#### Study material ####

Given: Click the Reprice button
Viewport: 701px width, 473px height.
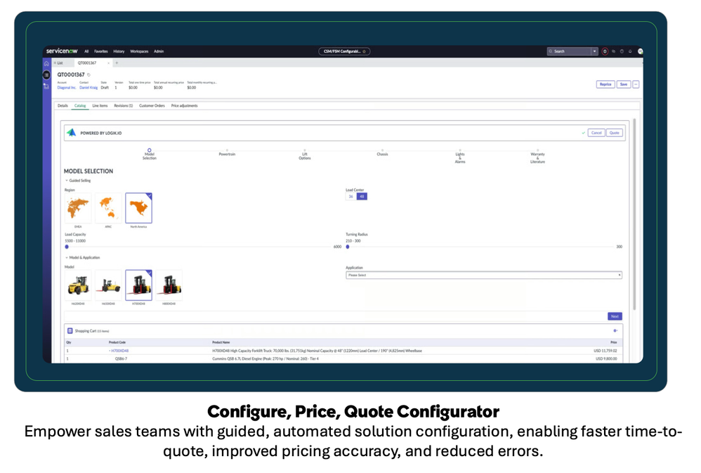Looking at the screenshot, I should [x=605, y=84].
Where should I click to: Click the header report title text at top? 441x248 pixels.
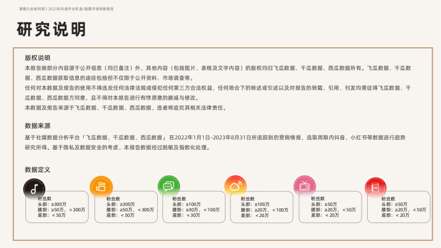[66, 9]
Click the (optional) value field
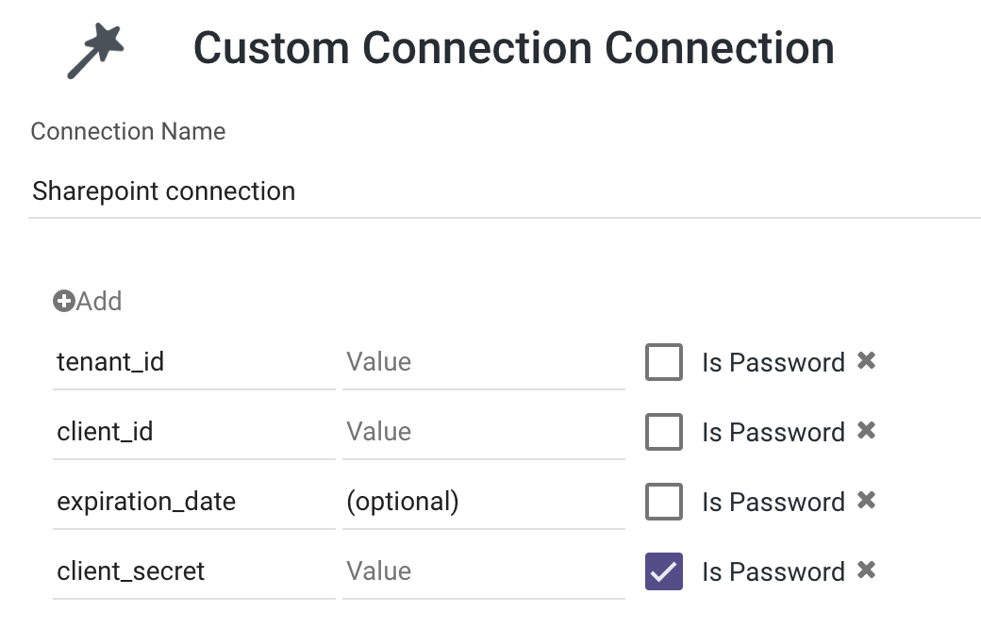The image size is (981, 628). 484,503
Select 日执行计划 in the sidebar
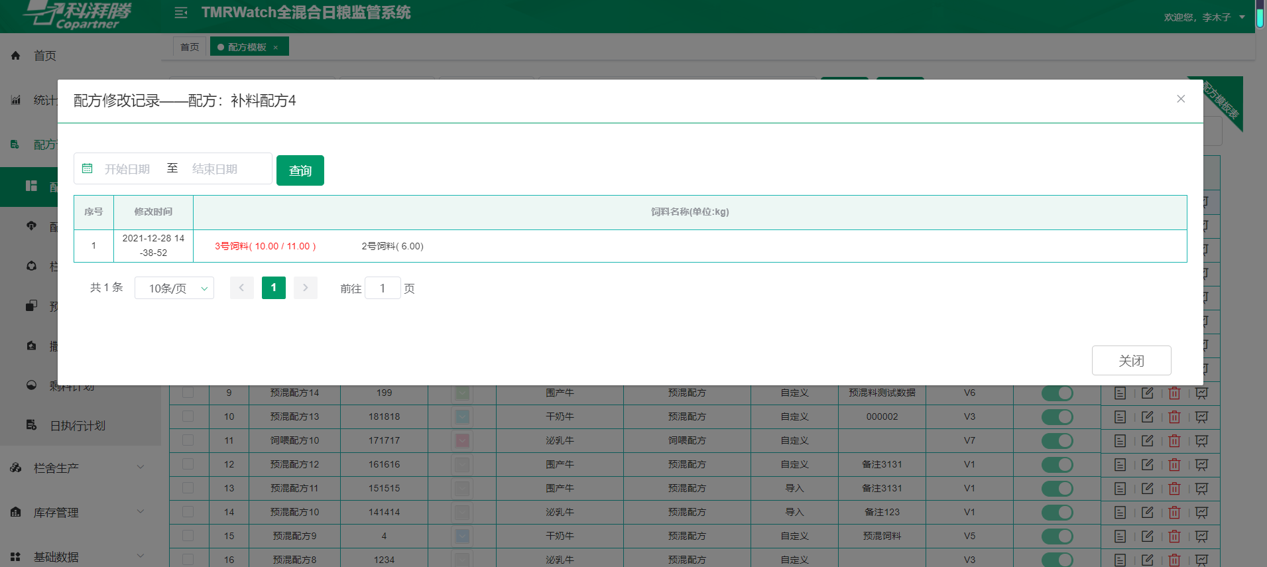 78,426
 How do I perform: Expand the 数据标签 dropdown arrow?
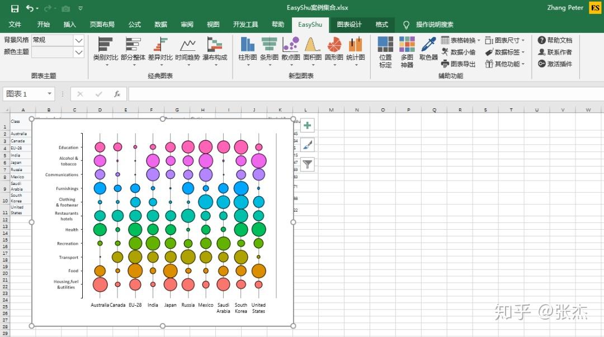click(523, 51)
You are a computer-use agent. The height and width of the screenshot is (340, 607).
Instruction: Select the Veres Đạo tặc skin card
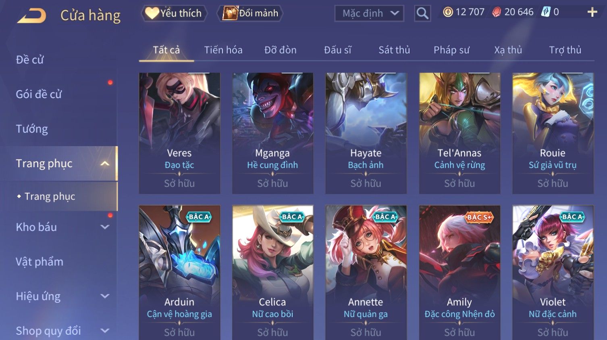(179, 133)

####

* Assignment
In your copy, leave out the pictures and reproduce the material above exactly.

* Task result
Given: Click the Reprice button
Viewport: 701px width, 473px height.
Looking at the screenshot, I should [x=605, y=84].
Where should I click to: Click the header report title text at top? 441x248 pixels.
[66, 9]
Click the (optional) value field
The image size is (981, 628). 484,503
Select 日执行计划 in the sidebar
 78,426
 How do I perform: Expand the 数据标签 dropdown arrow?
click(523, 51)
You are a computer-use agent. The height and width of the screenshot is (340, 607).
Instruction: Select the Veres Đạo tặc skin card
(179, 133)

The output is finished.